[Given entries Boundary: Start]
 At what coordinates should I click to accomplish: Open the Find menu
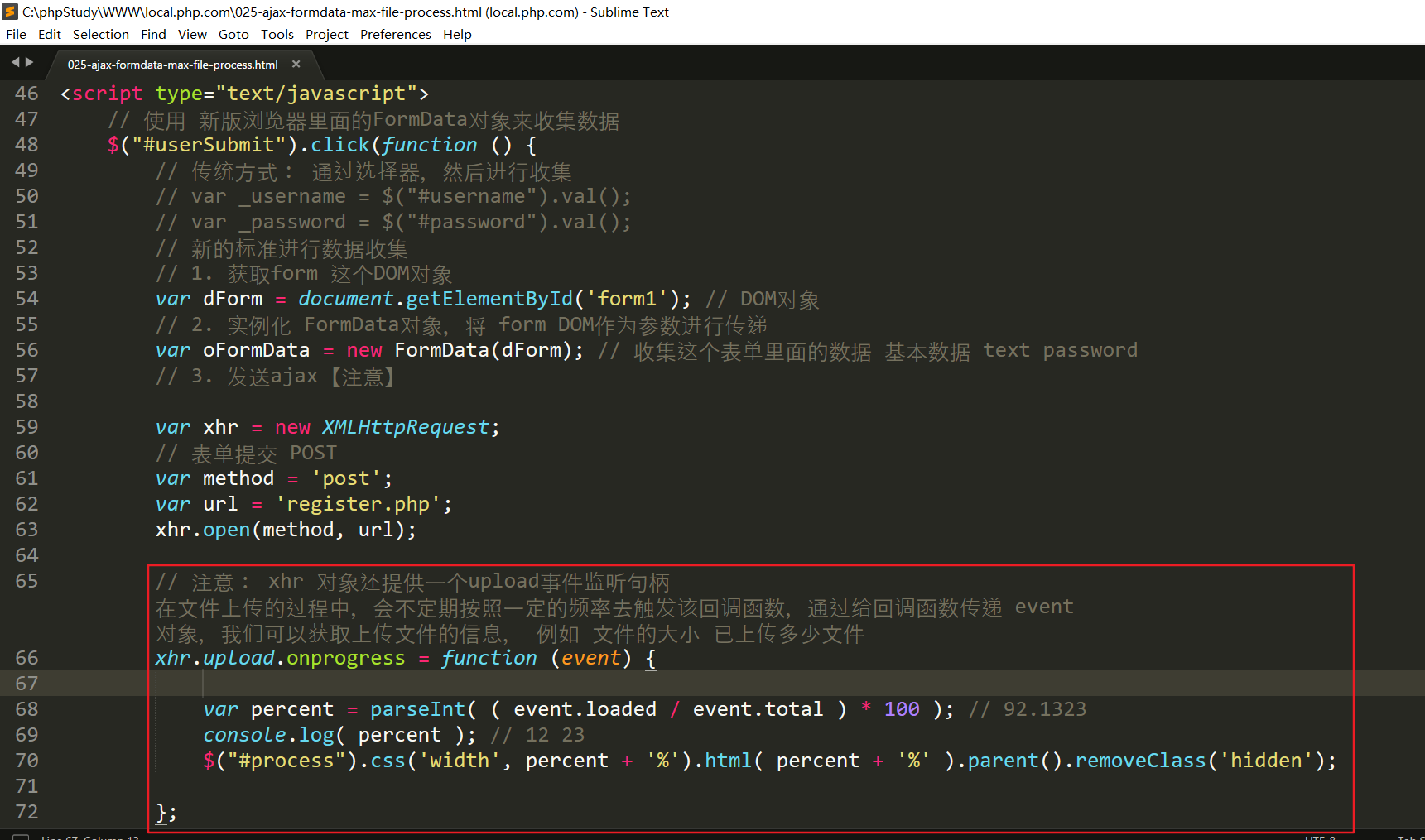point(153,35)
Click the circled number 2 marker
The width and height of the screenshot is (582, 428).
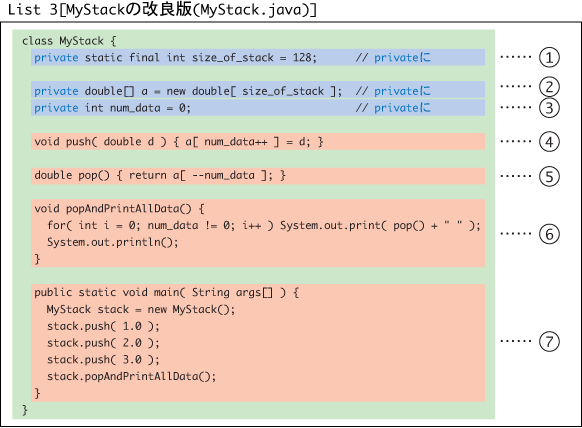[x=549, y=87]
[Given entries Boundary: End]
## Work to complete
The answer should contain only the lines from the one with "Click the circled number 2 marker" through the last line of the material, given word for word and without pictures.

## Answer
Click the circled number 2 marker
The width and height of the screenshot is (582, 428).
[x=549, y=87]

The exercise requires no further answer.